§ Exercise aim
Give again, word for word, each line below starting at the one that contains "HIER (181, 1622)" and ending at the one that contains "Videos (107, 1594)".

----- Stored data -----

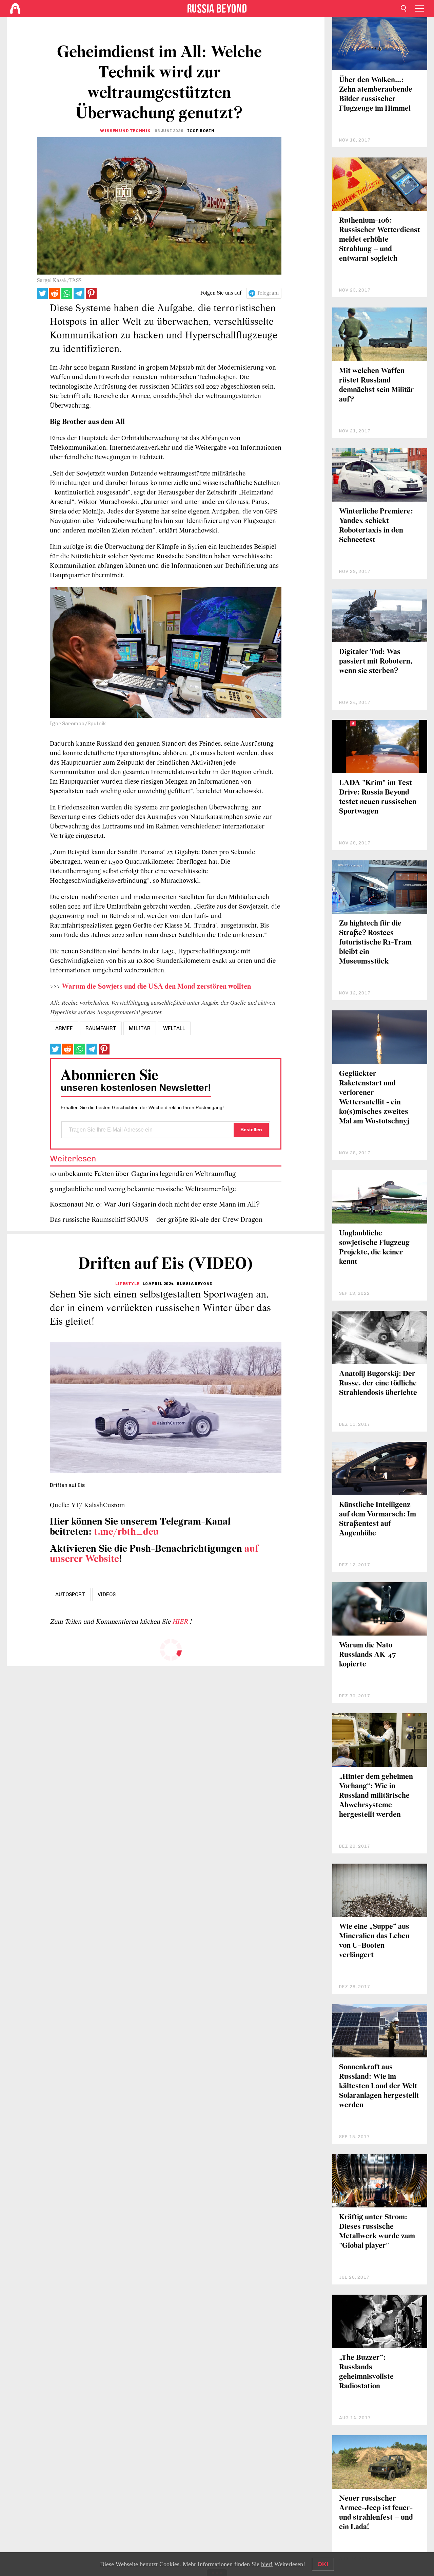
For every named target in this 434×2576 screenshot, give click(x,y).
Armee (64, 1028)
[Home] (15, 8)
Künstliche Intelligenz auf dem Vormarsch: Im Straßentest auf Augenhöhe (377, 1519)
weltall (174, 1028)
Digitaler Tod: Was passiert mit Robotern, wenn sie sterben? (375, 661)
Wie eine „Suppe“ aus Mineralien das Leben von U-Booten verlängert (374, 1941)
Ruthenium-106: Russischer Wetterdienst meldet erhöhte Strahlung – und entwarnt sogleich (379, 240)
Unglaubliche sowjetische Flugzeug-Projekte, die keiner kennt (375, 1248)
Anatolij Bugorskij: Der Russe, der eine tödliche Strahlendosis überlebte (378, 1383)
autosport (70, 1594)
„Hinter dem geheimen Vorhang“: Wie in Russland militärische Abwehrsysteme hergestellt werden (376, 1796)
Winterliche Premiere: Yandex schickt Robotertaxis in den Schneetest (376, 526)
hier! (267, 2564)
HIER (181, 1622)
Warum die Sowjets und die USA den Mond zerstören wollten (156, 987)
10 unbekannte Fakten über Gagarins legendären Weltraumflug (143, 1174)
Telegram (268, 293)
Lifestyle (127, 1283)
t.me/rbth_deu (126, 1532)
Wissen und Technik (125, 130)
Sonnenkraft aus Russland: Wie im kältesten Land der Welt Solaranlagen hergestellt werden (379, 2086)
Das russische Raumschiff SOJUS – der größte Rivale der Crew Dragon (156, 1220)
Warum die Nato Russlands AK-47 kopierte (367, 1655)
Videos (107, 1594)
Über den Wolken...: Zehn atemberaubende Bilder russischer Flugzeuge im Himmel (375, 94)
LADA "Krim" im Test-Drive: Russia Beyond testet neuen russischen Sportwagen (377, 797)
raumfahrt (100, 1028)
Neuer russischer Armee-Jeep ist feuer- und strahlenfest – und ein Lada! (376, 2513)
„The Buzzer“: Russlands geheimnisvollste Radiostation (366, 2372)
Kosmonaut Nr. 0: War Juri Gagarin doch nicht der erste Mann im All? (155, 1204)
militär (140, 1028)
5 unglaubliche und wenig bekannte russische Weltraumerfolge (143, 1189)
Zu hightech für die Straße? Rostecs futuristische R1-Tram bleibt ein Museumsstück (375, 943)
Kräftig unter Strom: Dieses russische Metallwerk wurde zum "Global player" (377, 2232)
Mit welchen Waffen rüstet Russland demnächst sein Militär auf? (376, 385)
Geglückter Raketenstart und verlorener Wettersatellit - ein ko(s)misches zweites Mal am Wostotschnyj (374, 1097)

-----

§ Written reply
HIER (181, 1622)
Warum die Sowjets und die USA den Mond zerstören wollten (156, 987)
10 unbekannte Fakten über Gagarins legendären Weltraumflug (143, 1174)
Telegram (268, 293)
Lifestyle (127, 1283)
t.me/rbth_deu (126, 1532)
Wissen und Technik (125, 130)
Sonnenkraft aus Russland: Wie im kältesten Land der Welt Solaranlagen hergestellt werden (379, 2086)
Das russische Raumschiff SOJUS – der größte Rivale der Crew Dragon (156, 1220)
Warum die Nato Russlands AK-47 kopierte (367, 1655)
Videos (107, 1594)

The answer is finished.